(Records drawn from a dataset)

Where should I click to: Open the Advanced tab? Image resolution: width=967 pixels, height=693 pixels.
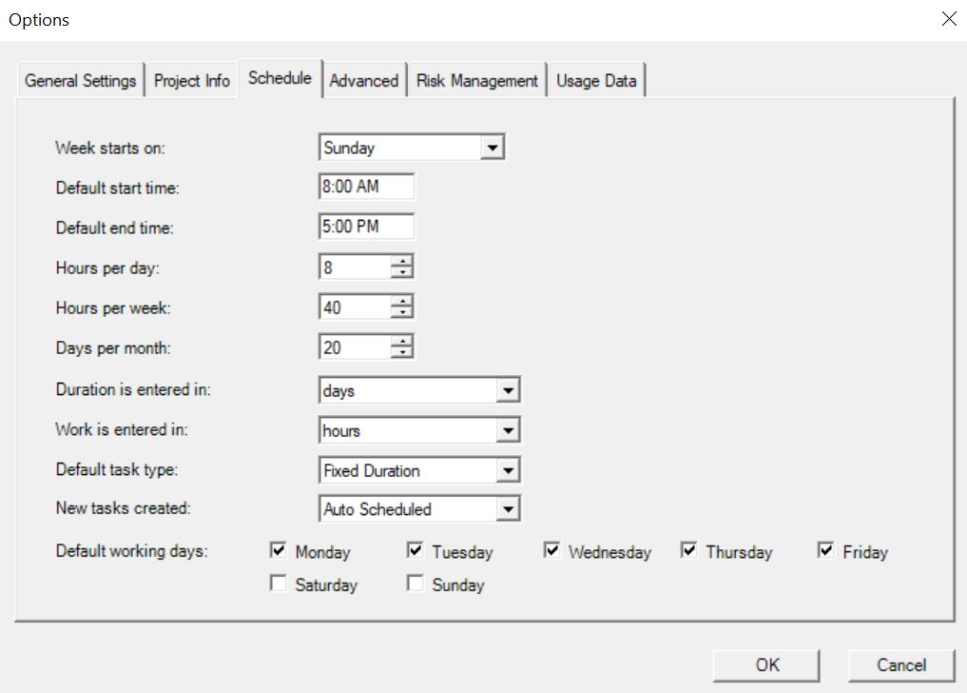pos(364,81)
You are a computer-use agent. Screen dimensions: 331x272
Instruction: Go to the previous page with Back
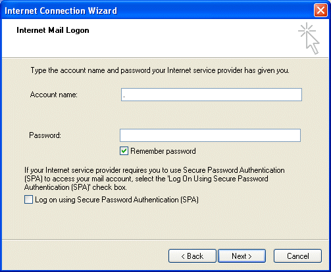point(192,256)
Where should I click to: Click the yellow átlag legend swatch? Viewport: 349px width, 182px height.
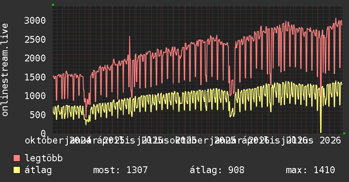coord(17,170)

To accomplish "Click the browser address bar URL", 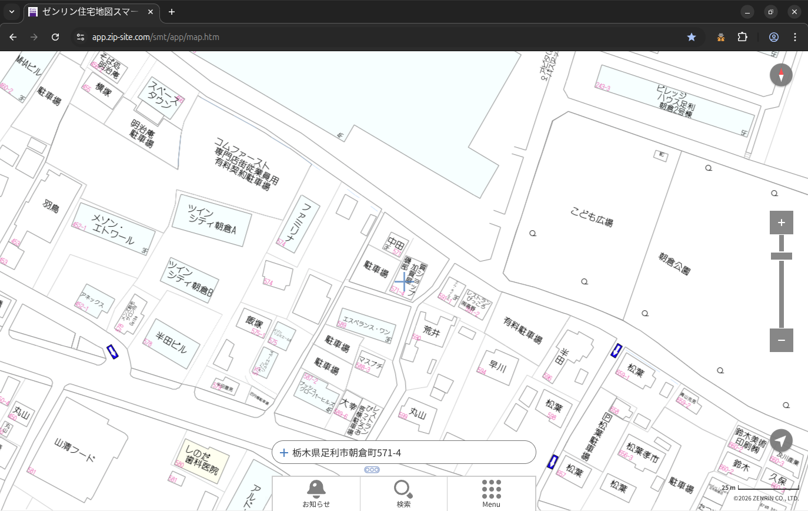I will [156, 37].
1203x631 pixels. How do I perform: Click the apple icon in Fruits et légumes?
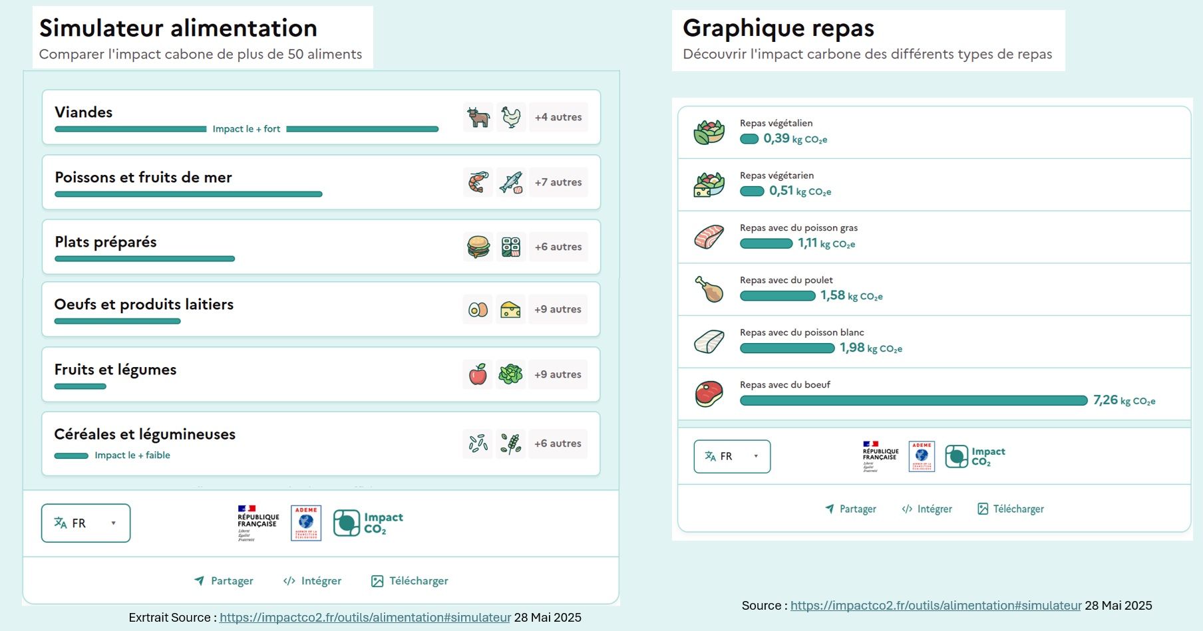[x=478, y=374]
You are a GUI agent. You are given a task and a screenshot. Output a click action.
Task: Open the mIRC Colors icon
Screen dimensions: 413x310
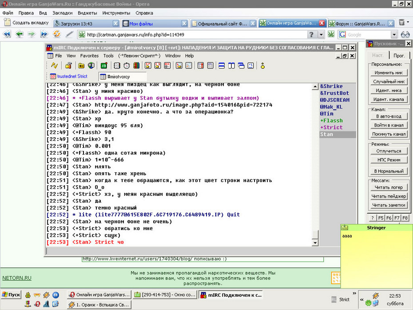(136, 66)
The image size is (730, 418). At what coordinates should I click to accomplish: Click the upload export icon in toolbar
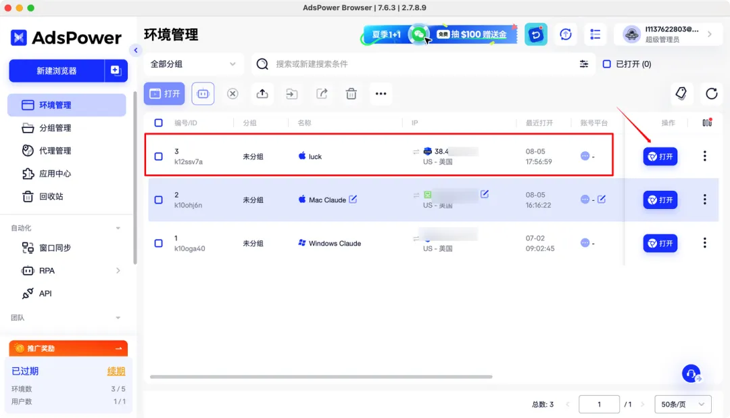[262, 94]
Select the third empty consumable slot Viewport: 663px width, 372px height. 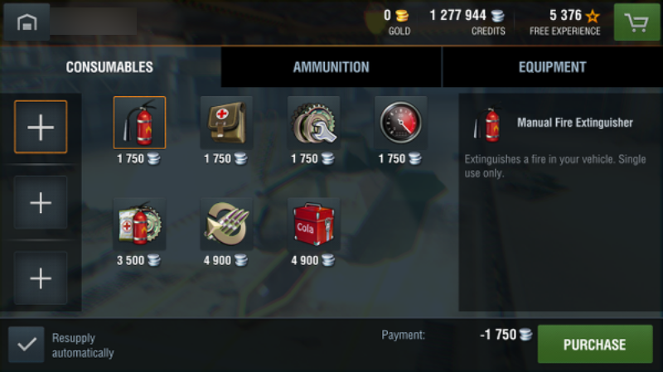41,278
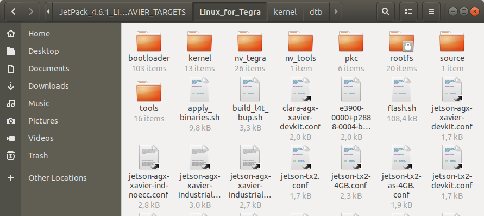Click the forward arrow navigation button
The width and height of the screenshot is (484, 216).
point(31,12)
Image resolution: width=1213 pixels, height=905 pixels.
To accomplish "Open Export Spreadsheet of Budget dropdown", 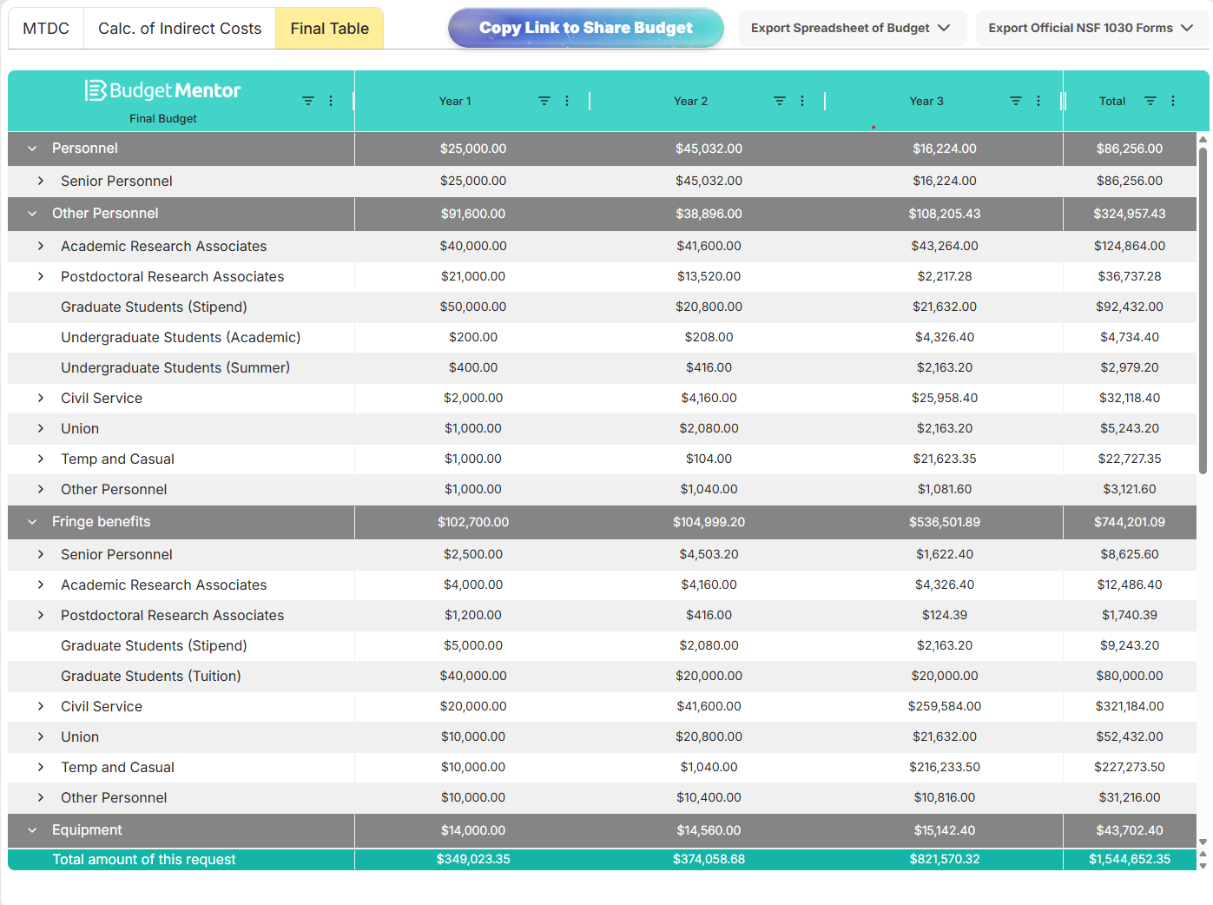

◆ Brief
The answer should consist of every line above in which "agent" appears.

◆ Output for this task
You are a computer-use agent. Screen dimensions: 331x272
You are a GUI agent. You are given a task and a screenshot. Output a click action.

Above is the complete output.